## Tarefa proposta A
Devolva, sem alterar nada, tudo o que vai de "Durante o Encontro" até "forma de letrinhas." no trecho sobre o encontro de bibliotecários.

Durante o Encontro de Bibliotecários de Bibliotecas Públicas do Estado de São Paulo, um dos escritores convidados para relatar suas experiências em relação as bibliotecas, comentando antiga palestra também proferida para bibliotecários, lembrou de uma pergunta formulada pela plateia e que se tornou, desde aquela época, motivo de constante reflexão:

- O que é mais importante: um livro ou um prato de comida?

Outro escritor, também convidado a ocupar um lugar na mesa de debates naquele Encontro, interveio dizendo que possuía a resposta adequada:

- A solução mais lógica é o interessado tomar uma sopa com macarrão em forma de letrinhas.

Desnecessário dizer que a plateia riu – alguns gargalharam – mas, após, a discussão acabou e o questionamento continuou no mesmo estado em que foi apresentado, sem o necessário debate que poderia não solucionar, mas, pelo menos, contribuir para que as reflexões dos bibliotecários presentes pudessem contar com ideias, análises e argumentos para seu esclarecimento. Afinal, vale mais uma informação do que um prato de feijão?

## Tarefa proposta B
Apresente como tabela em Markdown, com as colunas Número e Linha do registro, apenas as linhas dos registros abaixo que vão desde a que contém "Find the location" até a que contém "pyautogui.click(x=37, y=12)", incluindo as duas e deixando de fora as linhas em branco.

## Registros fornecidos
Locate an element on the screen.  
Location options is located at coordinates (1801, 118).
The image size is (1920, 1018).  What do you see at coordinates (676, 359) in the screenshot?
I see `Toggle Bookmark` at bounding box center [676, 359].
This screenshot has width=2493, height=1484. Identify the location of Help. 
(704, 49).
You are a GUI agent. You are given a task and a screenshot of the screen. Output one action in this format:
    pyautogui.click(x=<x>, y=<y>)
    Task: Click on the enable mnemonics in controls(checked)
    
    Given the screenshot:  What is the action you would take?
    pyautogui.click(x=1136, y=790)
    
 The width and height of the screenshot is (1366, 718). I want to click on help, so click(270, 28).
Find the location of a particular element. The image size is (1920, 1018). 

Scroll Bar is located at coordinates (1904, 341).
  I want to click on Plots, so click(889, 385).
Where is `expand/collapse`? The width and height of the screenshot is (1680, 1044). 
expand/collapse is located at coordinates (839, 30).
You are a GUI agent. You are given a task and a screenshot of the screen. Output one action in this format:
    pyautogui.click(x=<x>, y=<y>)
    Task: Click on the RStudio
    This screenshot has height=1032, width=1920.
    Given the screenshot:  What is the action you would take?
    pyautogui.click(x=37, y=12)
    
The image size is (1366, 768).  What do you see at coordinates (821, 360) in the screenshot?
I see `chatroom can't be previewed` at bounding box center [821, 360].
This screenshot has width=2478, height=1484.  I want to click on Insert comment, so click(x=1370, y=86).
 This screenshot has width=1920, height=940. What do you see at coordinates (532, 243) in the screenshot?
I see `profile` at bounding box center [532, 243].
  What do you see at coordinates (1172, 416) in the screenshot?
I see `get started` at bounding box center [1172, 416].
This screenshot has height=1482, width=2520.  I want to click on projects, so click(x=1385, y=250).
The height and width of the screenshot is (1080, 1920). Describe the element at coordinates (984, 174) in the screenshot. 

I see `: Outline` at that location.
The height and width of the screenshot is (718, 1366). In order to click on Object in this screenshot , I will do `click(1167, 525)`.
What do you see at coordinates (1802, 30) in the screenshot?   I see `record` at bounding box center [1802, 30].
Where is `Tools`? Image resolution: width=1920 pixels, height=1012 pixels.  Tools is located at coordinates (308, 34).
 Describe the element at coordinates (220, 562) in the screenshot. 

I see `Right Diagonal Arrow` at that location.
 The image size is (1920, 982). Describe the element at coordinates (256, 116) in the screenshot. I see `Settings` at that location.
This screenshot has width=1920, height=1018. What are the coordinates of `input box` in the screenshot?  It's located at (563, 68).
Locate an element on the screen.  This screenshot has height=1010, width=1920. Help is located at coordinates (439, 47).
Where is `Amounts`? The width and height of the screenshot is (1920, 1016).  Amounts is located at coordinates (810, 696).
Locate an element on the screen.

## Resposta A
Durante o Encontro de Bibliotecários de Bibliotecas Públicas do Estado de São Paulo, um dos escritores convidados para relatar suas experiências em relação as bibliotecas, comentando antiga palestra também proferida para bibliotecários, lembrou de uma pergunta formulada pela plateia e que se tornou, desde aquela época, motivo de constante reflexão:

- O que é mais importante: um livro ou um prato de comida?

Outro escritor, também convidado a ocupar um lugar na mesa de debates naquele Encontro, interveio dizendo que possuía a resposta adequada:

- A solução mais lógica é o interessado tomar uma sopa com macarrão em forma de letrinhas.

## Resposta B
| Número | Linha do registro |
|---|---|
| 1 | Find the location of a particular element. The image size is (1920, 1018).  |
| 2 | Scroll Bar is located at coordinates (1904, 341). |
| 3 |   I want to click on Plots, so click(889, 385). |
| 4 | Where is `expand/collapse`? The width and height of the screenshot is (1680, 1044).  |
| 5 | expand/collapse is located at coordinates (839, 30). |
| 6 | You are a GUI agent. You are given a task and a screenshot of the screen. Output one action in this format: |
| 7 |     pyautogui.click(x=<x>, y=<y>) |
| 8 |     Task: Click on the RStudio |
| 9 |     This screenshot has height=1032, width=1920. |
| 10 |     Given the screenshot:  What is the action you would take? |
| 11 |     pyautogui.click(x=37, y=12) |